E’ nata ieri, 27 gennaio, la Federazione delle cooperative o Alleanza delle cooperative il grande blocco della cooperazione italiana. Si è celebrato a Rom l’alleanza tra le tre megastrutture: la Lega delle Cooperative (Coop rosse) che ha fatturati intorno ai 50 miliardi e 4 milioni e mezzo di soci, Confcooperative (le cosiddette Coop bianche) e l’Agci (le laiche). L’operazione per adesso è un coordinamento tra le tre strutture ma la strada è scritta. Il simbolo che le rappresenterà sarà rappresentato da tre ‘c’ concentriche: una verde, una bianca e una rossa
La cooperazione è un’ alternativa alla competizione individuale, al liberismo selvaggio e anche un sistema economico che in Italia si è trasformato in una vera e propria corporation. Il regime fiscale particolarmente vantaggioso e l’intreccio di relazioni molto forti con la politica del partito di riferimento (Pci-Pds-Ds per le Coop rosse, cattolici DC ed ex DC per Confcooperative) non sembra più garantire una posizione privilegiata. La globalizzazione ha portato questo nuovo modello di crisi economica. E la crisi picchia duro ovunque: sull’industria, nei rapporti sindacali, su Confindustria, sui sistemi nazionali. Così mentre i consumi collassano le Coop si alleano per difendersi, rafforzandosi, e superando anche le vecchie barriere ideologiche e gli apparentamenti partitici del passato.
L’operazione va avanti da anni e la fusione politica del 2007 nel PD, de Il Partito della Margherita e dei Ds, ne erano la precondizione. Ma il tentativo ha radici antiche: nella Conferenza nazionale sulla cooperazione del 1977, data in cui i professori Romano Prodi e Giuseppe De Rita insistettero molto sulla necessità di costruire una holding unica. Le cooperative erano già diventate delle aziende sul mercato e l’immagine dei piccoli enti solidali non reggeva più. Il più acceso oppositore nel mondo cattolico Giuliano Vecchi, che prediligeva un’idea fedele alle micro e piccole aziende agganciate alla realtà sociale, fu battuto dai dirigenti delle Coop rosse e soprattutto da Confcooperative, che con Enzo Badioli optò per la creazione di banche che fornissero al sistema un polmone finanziario. In epoca più recente Giovanni Consorte con Unipol ha centuplicato con le assicurazioni l’idea di Badioli. Ma l’ultimo tentativo di Unipol di scalata alla Banca Nazionale del Lavoro raffreddò l’operazione.

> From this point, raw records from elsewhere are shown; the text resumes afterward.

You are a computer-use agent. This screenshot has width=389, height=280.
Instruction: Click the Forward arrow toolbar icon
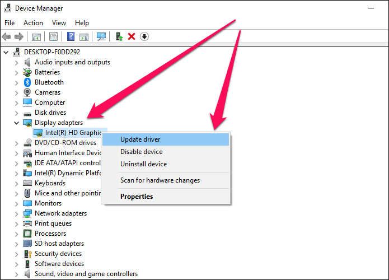tap(19, 37)
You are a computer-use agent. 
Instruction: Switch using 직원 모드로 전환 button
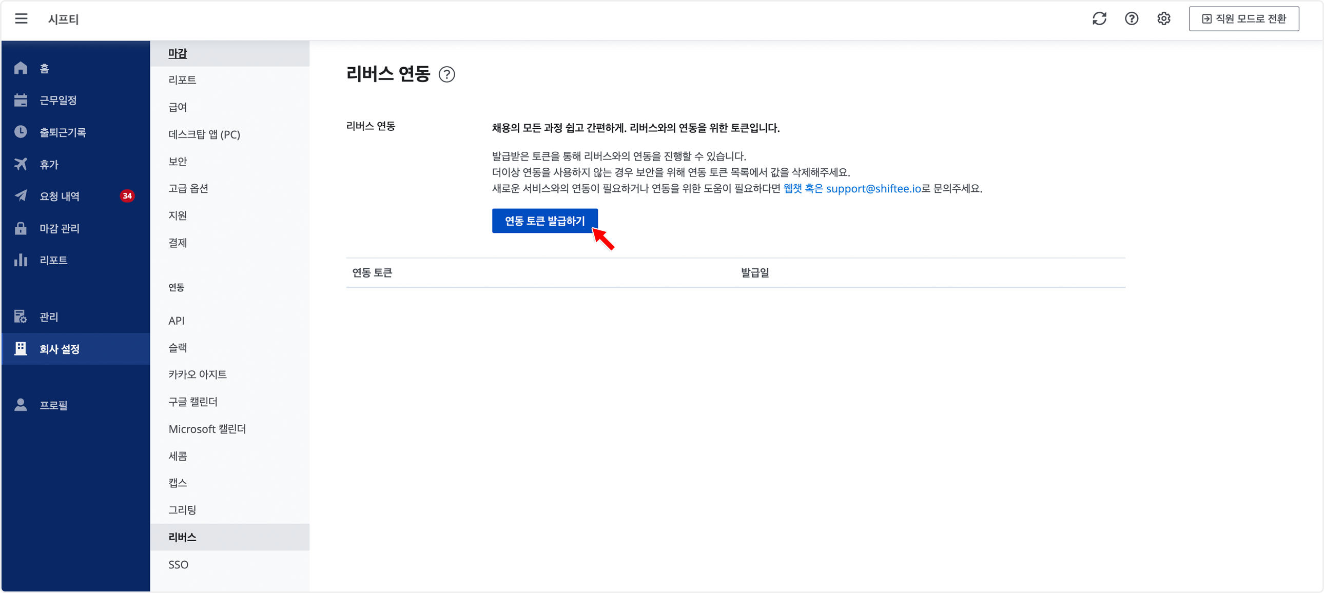tap(1243, 19)
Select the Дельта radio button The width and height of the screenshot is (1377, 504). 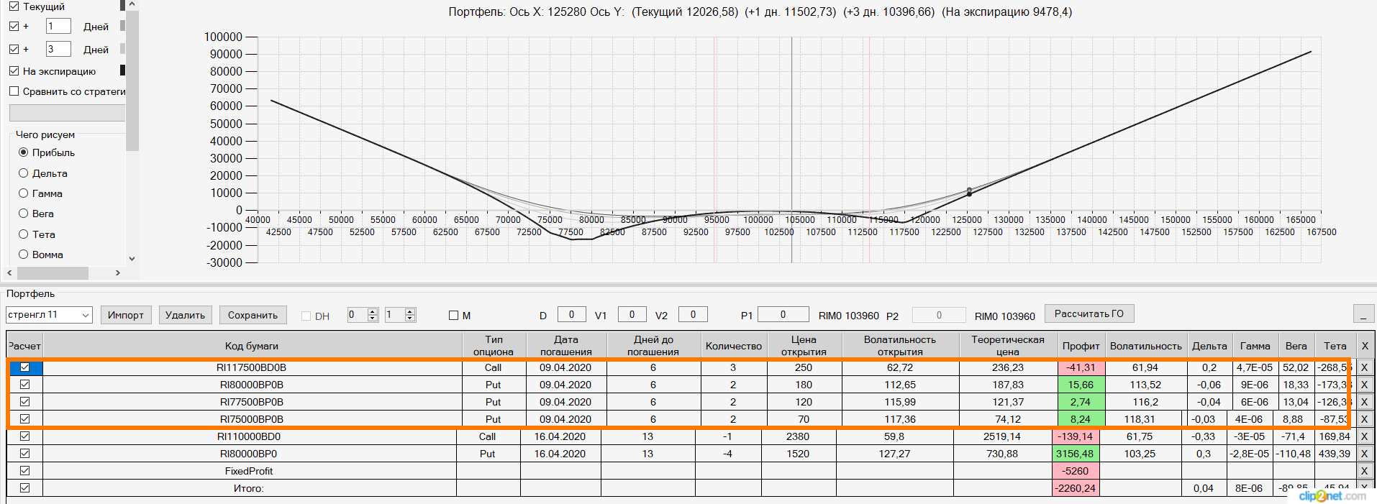[x=23, y=173]
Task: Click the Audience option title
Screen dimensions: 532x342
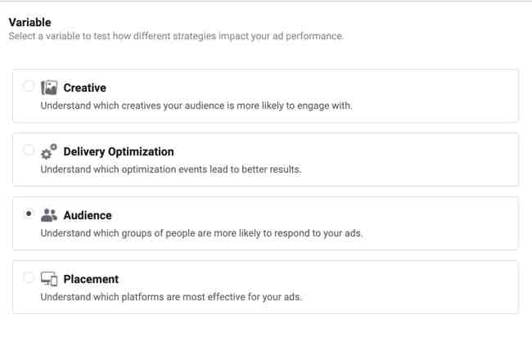Action: pyautogui.click(x=88, y=215)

Unipol, grazie al sistema giuridico delle cooperative che non permette ad altri di “scalarle”, approfittò della situazione con la nota alleanza dei “furbetti del quartierino” ma incassò le critiche del mondo cattolico e anche del prof. De Rita.
Le dirigenze dei due mondi cooperativi si studiano e sostengano che la fusione sarà lenta. Si comincerà con una sorta di portavoce unico nel rapporto con il governo nazionale e gli organismi comunitari di Bruxelles ma si andrà avanti cauti. La lobby punta a far pesare le sue 43 mila imprese (dalle banche alla grande distribuzione, dall’agro-alimentare alle costruzioni fino ai servizi alla persona) con 1,1 milioni di lavoratori e un fatturato superiore a 127 miliardi di euro l’anno. La nascente Alleanza riguarderà il centro e non le aree regionali e non intaccherà i rispettivi organigrammi né i patrimoni di ciascuna struttura. Va definitivamente in soffitta il conflitto tra la vecchia anima nobile che vedeva nella cooperazione la spesa insieme o lavorare in comune per costruirsi la casa e l’anima degli affari.